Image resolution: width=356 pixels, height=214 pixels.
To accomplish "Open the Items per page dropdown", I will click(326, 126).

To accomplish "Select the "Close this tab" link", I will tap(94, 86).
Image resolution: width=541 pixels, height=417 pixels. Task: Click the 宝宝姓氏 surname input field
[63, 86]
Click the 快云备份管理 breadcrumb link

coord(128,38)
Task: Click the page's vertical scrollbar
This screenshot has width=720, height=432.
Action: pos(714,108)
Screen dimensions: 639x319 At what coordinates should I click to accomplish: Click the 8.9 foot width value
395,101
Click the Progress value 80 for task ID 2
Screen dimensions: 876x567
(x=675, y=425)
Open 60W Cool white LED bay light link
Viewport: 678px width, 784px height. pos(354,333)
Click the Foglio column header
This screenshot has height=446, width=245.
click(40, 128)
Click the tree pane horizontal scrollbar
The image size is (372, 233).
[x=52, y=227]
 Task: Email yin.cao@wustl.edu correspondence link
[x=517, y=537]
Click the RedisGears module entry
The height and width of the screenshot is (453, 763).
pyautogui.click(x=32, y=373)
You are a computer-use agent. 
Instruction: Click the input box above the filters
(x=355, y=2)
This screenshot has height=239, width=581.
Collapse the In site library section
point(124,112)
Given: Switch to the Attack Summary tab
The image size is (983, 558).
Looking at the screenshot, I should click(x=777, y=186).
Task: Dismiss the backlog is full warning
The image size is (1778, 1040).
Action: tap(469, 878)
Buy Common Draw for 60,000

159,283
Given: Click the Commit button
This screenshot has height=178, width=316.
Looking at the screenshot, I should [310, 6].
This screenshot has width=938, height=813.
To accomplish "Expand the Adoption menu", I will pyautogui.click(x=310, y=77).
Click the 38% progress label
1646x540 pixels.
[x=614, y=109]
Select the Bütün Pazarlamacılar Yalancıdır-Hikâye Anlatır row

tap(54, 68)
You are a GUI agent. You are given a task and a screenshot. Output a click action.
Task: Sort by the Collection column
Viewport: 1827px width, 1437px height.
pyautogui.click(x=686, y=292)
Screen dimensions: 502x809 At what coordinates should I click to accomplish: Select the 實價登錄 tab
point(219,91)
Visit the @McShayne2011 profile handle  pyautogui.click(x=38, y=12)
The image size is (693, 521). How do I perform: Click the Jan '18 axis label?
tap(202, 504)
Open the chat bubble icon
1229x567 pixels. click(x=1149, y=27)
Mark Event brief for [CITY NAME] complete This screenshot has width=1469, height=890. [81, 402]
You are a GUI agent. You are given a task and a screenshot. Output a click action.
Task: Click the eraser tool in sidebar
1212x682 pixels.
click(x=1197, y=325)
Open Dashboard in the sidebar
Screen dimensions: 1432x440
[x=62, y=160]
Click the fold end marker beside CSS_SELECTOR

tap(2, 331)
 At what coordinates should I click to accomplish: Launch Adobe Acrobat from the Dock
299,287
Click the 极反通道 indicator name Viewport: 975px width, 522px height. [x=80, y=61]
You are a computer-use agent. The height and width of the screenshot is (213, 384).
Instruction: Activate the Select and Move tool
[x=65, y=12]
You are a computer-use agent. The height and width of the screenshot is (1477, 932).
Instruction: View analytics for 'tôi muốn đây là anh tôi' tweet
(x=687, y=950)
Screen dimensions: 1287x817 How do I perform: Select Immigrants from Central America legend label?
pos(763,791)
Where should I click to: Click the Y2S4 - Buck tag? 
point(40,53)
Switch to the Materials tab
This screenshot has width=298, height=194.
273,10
━━━━━━━━━━
◆ EXERCISE DESCRIPTION: Look above for the line with "Mark Event brief" and the line with "Click the 极反通道". Write out those two lines and all the lines between them, exactly, and no others.

◆ EXERCISE OUTPUT:
Mark Event brief for [CITY NAME] complete This screenshot has width=1469, height=890. [81, 402]
You are a GUI agent. You are given a task and a screenshot. Output a click action.
Task: Click the eraser tool in sidebar
1212x682 pixels.
click(x=1197, y=325)
Open Dashboard in the sidebar
Screen dimensions: 1432x440
[x=62, y=160]
Click the fold end marker beside CSS_SELECTOR

tap(2, 331)
 At what coordinates should I click to accomplish: Launch Adobe Acrobat from the Dock
299,287
Click the 极反通道 indicator name Viewport: 975px width, 522px height. [x=80, y=61]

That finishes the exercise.